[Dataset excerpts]
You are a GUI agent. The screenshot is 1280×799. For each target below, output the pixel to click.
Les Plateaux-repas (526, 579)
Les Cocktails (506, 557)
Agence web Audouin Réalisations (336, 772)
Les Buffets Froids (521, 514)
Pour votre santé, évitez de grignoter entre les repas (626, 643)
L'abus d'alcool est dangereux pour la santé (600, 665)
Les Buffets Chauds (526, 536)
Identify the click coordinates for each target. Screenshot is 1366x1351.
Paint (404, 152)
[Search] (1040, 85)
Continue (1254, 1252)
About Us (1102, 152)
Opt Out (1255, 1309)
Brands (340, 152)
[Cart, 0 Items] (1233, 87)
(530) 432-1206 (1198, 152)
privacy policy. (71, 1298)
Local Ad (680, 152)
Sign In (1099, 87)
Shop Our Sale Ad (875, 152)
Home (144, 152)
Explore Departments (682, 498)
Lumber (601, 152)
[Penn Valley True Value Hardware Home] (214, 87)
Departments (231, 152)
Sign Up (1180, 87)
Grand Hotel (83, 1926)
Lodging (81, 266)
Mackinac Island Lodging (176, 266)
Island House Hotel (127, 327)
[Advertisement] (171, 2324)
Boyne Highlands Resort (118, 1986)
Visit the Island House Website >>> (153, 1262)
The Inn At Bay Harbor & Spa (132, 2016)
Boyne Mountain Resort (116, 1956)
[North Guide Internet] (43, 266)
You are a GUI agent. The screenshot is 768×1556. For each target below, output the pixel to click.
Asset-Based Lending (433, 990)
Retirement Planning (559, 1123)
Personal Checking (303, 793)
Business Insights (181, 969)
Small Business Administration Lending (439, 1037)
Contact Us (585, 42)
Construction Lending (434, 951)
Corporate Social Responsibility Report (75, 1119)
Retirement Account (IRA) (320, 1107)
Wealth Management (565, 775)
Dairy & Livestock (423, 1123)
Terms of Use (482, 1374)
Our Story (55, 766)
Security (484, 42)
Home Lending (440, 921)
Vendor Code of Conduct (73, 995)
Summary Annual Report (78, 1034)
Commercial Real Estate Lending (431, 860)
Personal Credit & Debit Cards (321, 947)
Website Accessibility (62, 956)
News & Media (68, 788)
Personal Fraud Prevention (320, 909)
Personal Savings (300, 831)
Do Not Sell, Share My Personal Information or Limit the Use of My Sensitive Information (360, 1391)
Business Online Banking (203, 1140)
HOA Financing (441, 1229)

* Assigned task: Whenever the word "below" shows up in a line of the entries, list that line.

* Response to this task:
You are a GUI agent. The screenshot is 1280×799. For each target below, output the pixel to click.
You are a GUI agent. The screenshot is 768×1556. For each target below, output the pixel to click.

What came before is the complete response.